The design of the various buildings comprising the funeral parlour, and associated landscaping, presented as thoughtful. It involves site coverage of only about 30%, low buildings which are not noticeably discordant with the outline of surrounding homes, and extensive new plantings which, ultimately, would largely shield the new structures and activity in and around them from view[4]. In the upshot, Council and the submitters did not pursue issues relating to any impacts concerning building bulk or scale, or landscaping (or noise, light, or odour associated with activities on the site).
[4]Representations of the future appearance of proposed new buildings appear in Mr Chenoweth’s report, Exhibit 6.
Bloomfield St is a busy, divided four lane road carrying about 16,000 vehicles each day and operating as the major arterial connection between Cleveland and more southerly parts of the Shire. Access to the proposed development would be from both Bloomfield and Ocean Streets with the main entrance, to the front of the chapel, via the latter. There is no access of any kind, including pedestrian access, to or from Werong Cr, where there would be a fence and a 6m landscaped setback.
The issues contracted to questions whether the proposal is in conflict with Council’s former planning scheme or prejudicial to its current one – and, if so, the extent of the conflict and whether there are any planning grounds which might overcome it; traffic; and, amenity.
When Alex Gow’s application was lodged with Council[5] its planning scheme was a ‘transitional’ one – i.e., one promulgated under the legislation (the P&E Act[6]) which preceded Queensland’s current planning statute, the Integrated Planning Act 1997 (IPA)[7]. At the time of lodgement, however, the Shire’s new IPA-compliant planning scheme[8] was well advanced and came into effect before Council decided the application. This means it is to be measured against both[9], in the sense that although the new IPA scheme does not operate retrospectively the weight to be given to it is, here, palpable.
[5]On 27 May 2005.
[6]The Local Government (Planning and Environment) Act 1990.

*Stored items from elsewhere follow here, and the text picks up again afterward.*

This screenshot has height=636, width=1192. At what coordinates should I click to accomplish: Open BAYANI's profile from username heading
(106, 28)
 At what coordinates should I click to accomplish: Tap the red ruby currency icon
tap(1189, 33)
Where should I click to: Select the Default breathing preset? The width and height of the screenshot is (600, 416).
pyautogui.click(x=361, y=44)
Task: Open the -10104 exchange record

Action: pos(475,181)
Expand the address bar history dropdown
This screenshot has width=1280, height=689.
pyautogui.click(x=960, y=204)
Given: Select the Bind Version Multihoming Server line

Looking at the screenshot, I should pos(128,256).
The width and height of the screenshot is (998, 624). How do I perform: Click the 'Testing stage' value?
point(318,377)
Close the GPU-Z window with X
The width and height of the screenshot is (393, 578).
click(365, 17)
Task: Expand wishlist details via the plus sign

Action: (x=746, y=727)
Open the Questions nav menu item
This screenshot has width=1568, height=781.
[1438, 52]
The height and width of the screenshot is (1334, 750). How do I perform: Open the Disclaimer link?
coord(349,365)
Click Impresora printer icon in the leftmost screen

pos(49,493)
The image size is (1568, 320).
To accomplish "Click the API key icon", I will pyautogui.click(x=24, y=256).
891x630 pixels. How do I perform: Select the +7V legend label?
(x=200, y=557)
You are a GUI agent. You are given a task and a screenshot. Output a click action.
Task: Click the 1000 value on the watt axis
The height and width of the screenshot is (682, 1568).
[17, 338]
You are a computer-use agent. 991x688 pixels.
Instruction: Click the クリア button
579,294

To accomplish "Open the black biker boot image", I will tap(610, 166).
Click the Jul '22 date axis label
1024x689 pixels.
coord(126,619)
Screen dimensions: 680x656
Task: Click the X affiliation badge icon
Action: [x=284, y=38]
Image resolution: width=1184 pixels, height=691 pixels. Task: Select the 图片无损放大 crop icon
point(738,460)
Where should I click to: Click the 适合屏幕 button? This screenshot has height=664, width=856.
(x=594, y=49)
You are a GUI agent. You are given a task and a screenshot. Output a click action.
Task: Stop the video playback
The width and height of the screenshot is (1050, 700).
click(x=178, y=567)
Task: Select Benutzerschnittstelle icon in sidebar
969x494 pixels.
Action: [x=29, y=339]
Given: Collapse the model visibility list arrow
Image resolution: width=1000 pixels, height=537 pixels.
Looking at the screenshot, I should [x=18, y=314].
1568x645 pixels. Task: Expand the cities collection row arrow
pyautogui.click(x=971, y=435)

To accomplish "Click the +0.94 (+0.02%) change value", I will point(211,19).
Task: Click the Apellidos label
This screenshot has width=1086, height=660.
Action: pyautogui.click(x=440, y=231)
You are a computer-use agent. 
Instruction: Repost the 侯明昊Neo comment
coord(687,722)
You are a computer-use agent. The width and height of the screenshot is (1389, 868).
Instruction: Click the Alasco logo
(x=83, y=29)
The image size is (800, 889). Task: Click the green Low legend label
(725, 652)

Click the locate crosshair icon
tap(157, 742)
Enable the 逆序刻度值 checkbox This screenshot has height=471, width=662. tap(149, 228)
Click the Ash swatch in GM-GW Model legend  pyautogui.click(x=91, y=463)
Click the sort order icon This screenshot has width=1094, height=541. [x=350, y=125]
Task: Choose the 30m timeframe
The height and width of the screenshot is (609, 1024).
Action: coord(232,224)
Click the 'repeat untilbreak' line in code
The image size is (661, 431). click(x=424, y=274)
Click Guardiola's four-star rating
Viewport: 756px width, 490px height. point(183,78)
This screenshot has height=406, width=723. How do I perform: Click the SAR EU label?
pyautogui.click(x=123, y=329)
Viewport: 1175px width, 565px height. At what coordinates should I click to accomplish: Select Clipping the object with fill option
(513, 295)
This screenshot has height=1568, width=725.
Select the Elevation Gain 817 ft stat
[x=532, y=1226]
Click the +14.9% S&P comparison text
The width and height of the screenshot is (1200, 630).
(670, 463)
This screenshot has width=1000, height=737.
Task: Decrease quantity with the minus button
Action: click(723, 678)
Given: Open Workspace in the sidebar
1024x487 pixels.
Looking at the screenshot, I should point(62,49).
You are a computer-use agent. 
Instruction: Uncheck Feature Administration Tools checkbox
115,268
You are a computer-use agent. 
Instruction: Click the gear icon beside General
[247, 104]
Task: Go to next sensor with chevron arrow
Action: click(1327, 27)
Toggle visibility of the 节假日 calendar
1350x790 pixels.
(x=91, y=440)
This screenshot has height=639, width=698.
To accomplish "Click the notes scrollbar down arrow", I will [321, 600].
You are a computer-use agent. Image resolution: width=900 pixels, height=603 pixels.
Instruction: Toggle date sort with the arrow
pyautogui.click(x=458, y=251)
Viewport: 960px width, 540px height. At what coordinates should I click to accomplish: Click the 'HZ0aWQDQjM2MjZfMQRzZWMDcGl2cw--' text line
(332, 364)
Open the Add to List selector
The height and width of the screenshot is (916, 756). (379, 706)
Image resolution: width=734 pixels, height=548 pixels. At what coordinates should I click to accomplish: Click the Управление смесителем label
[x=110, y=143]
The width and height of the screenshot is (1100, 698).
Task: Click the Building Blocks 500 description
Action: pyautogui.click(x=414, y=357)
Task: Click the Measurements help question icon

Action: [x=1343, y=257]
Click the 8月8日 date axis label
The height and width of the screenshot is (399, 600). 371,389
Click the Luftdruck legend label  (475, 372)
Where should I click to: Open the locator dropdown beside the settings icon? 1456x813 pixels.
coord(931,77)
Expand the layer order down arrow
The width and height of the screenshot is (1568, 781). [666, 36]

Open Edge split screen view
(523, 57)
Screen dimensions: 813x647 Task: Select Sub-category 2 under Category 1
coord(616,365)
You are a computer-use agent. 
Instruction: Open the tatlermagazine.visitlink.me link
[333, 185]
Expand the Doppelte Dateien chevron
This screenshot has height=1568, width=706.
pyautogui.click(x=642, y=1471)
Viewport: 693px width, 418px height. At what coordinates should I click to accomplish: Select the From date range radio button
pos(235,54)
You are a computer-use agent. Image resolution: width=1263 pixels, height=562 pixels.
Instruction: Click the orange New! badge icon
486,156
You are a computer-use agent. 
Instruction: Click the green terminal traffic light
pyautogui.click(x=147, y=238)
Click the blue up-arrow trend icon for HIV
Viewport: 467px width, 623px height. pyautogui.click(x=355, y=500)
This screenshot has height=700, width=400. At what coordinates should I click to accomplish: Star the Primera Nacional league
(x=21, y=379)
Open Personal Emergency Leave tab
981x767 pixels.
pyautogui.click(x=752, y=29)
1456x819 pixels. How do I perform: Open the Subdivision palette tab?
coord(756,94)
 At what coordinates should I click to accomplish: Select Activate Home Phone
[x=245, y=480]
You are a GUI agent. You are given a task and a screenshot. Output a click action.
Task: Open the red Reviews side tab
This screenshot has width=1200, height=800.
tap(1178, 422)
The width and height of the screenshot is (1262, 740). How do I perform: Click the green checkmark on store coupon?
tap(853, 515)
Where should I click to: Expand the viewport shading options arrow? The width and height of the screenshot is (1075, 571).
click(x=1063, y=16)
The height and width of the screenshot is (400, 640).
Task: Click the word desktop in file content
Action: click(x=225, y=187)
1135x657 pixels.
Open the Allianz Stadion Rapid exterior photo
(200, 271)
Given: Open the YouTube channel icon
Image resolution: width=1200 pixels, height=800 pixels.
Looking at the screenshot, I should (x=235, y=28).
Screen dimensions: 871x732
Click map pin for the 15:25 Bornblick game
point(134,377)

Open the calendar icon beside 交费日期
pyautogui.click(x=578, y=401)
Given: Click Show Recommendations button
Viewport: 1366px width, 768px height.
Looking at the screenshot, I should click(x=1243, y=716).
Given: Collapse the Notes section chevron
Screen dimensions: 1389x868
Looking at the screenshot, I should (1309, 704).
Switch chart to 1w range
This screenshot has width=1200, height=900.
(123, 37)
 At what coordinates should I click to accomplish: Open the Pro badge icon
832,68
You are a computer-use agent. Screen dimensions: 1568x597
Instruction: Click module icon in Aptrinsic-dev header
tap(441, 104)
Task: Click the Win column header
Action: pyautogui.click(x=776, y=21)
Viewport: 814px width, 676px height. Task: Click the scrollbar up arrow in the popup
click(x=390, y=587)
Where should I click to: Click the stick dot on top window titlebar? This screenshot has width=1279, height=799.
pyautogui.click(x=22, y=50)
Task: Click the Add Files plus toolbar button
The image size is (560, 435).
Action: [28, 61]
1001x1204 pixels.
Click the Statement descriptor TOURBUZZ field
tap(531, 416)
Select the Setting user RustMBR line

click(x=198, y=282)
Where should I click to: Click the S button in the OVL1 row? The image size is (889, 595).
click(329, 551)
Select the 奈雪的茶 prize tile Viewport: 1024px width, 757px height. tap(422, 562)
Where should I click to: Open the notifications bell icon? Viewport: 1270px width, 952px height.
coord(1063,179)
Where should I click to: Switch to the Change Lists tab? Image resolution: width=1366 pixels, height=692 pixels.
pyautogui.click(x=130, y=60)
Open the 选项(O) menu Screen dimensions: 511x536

[7]The 1988 Redlands Shire Planning Scheme, and the 1998 Redlands Shire Strategic Plan.
[8]The Redlands Planning Scheme 2006.
[9]IPA s 4.1.52(2)(a).
Two very senior traffic experts, Mr Holland and Mr Beard, disagreed whether the traffic the parlour would attract might make the site unsuitable. The amenity questions focussed heavily upon the effect a facility of this kind may have on residents and featured evidence from Mr Hall, a psychologist with experience in aspects of thanatology[10] and Dr Cameron, also a psychologist, who interviewed some local residents and concluded that activities at a funeral parlour may have adverse psychological consequences for them.
[10]Said, for present purposes, to involve the study of death and bereavement (although, more correctly, the term now means the science which deals with the needs of the terminally ill and their families: Oxford English Dictionary).
Before these issues are considered, however, it is appropriate to address an aspect of the evidence which received more attention than is usual or, I thought, warranted: whether other sites in the Shire (within zonings under the planning schemes which contemplated facilities of this kind) were suitable, and available. In fairness to the parties, this focus was the product of several aspects of the case: Mr Alistair Gow’s expressed preference for placing a parlour in a quiet neighbourhood and away from the commercial or industrial areas to which both the old and new planning schemes tend to direct funeral homes and the like; the respondents’ efforts to show, in the face of an argument that the need for a facility of this kind is compelling, that land in appropriately designated areas is, in truth, available; and, their contention that merely because no similar facility presently exists in the Shire does not justify placing it in a residential enclave, or overriding scheme provisions.
Proceedings of this kind cannot, for a variety of good and obvious reasons, devolve to a comparison of different parcels or require an applicant to demonstrate that the subject land is the ‘best’ site[11]. The result would be intolerable for the process of assessment. Evidence of suitably zoned land elsewhere in the area is only relevant to the issue of need, and the weight to be attached to it.
[11]Ecovale Pty Ltd v Gold Coast (1999) 2 Qd R 35, at 47; Kotku Education and Welfare Society Inc v Brisbane [2005] QPELR 267, at 280.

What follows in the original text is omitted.